**Dataset excerpts:**
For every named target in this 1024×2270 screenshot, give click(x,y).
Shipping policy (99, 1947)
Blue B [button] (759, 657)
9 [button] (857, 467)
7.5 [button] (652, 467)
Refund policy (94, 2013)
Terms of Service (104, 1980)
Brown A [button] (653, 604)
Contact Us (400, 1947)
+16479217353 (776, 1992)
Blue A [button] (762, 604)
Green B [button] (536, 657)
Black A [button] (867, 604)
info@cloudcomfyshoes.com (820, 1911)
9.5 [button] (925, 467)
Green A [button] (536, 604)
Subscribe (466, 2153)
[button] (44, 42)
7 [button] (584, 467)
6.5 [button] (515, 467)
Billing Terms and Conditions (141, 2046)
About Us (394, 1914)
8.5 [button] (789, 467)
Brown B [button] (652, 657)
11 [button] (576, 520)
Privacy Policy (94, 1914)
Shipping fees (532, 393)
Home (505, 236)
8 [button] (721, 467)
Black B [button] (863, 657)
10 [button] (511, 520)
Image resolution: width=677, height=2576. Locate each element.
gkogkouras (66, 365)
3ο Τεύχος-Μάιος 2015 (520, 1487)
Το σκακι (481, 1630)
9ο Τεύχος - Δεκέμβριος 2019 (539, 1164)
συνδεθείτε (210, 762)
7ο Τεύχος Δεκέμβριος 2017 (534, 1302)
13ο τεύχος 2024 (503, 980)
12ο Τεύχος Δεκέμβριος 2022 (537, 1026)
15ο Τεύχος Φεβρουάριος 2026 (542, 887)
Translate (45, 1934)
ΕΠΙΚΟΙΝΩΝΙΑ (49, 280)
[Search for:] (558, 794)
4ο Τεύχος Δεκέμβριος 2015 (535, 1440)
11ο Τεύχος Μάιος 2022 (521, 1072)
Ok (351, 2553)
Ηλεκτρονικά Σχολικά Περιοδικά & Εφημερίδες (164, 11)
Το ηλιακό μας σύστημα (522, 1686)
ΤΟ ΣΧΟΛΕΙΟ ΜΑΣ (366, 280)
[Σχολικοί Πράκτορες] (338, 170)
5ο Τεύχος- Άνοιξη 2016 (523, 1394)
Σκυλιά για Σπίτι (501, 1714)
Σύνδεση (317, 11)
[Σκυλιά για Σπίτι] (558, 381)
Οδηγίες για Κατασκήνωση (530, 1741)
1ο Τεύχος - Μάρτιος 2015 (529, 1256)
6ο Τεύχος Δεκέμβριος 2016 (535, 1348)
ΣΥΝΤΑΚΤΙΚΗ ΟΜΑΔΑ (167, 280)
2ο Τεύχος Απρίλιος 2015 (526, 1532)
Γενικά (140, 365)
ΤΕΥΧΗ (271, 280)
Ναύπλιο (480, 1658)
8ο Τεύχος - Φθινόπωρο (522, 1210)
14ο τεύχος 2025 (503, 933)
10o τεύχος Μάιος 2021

**What is being asked:**
What's needed is an exact copy of every entry.

**Your response:**
For every named target in this 1024×2270 screenshot, give click(x,y).
Shipping policy (99, 1947)
Blue B [button] (759, 657)
9 [button] (857, 467)
7.5 [button] (652, 467)
Refund policy (94, 2013)
Terms of Service (104, 1980)
Brown A [button] (653, 604)
Contact Us (400, 1947)
+16479217353 (776, 1992)
Blue A [button] (762, 604)
Green B [button] (536, 657)
Black A [button] (867, 604)
info@cloudcomfyshoes.com (820, 1911)
9.5 [button] (925, 467)
Green A [button] (536, 604)
Subscribe (466, 2153)
[button] (44, 42)
7 [button] (584, 467)
6.5 [button] (515, 467)
Billing Terms and Conditions (141, 2046)
About Us (394, 1914)
8.5 [button] (789, 467)
Brown B [button] (652, 657)
11 [button] (576, 520)
Privacy Policy (94, 1914)
Shipping fees (532, 393)
Home (505, 236)
8 [button] (721, 467)
Black B [button] (863, 657)
10 [button] (511, 520)
Image resolution: width=677, height=2576. Locate each element.
gkogkouras (66, 365)
3ο Τεύχος-Μάιος 2015 (520, 1487)
Το σκακι (481, 1630)
9ο Τεύχος - Δεκέμβριος 2019 (539, 1164)
συνδεθείτε (210, 762)
7ο Τεύχος Δεκέμβριος 2017 (534, 1302)
13ο τεύχος 2024 (503, 980)
12ο Τεύχος Δεκέμβριος 2022 (537, 1026)
15ο Τεύχος Φεβρουάριος 2026 (542, 887)
Translate (45, 1934)
ΕΠΙΚΟΙΝΩΝΙΑ (49, 280)
[Search for:] (558, 794)
4ο Τεύχος Δεκέμβριος 2015 (535, 1440)
11ο Τεύχος Μάιος 2022 (521, 1072)
Ok (351, 2553)
Ηλεκτρονικά Σχολικά Περιοδικά & Εφημερίδες (164, 11)
Το ηλιακό μας σύστημα (522, 1686)
ΤΟ ΣΧΟΛΕΙΟ ΜΑΣ (366, 280)
[Σχολικοί Πράκτορες] (338, 170)
5ο Τεύχος- Άνοιξη 2016 (523, 1394)
Σκυλιά για Σπίτι (501, 1714)
Σύνδεση (317, 11)
[Σκυλιά για Σπίτι] (558, 381)
Οδηγίες για Κατασκήνωση (530, 1741)
1ο Τεύχος - Μάρτιος 2015 (529, 1256)
6ο Τεύχος Δεκέμβριος 2016 (535, 1348)
ΣΥΝΤΑΚΤΙΚΗ ΟΜΑΔΑ (167, 280)
2ο Τεύχος Απρίλιος 2015 (526, 1532)
Γενικά (140, 365)
ΤΕΥΧΗ (271, 280)
Ναύπλιο (480, 1658)
8ο Τεύχος - Φθινόπωρο (522, 1210)
14ο τεύχος 2025 (503, 933)
10o τεύχος Μάιος 2021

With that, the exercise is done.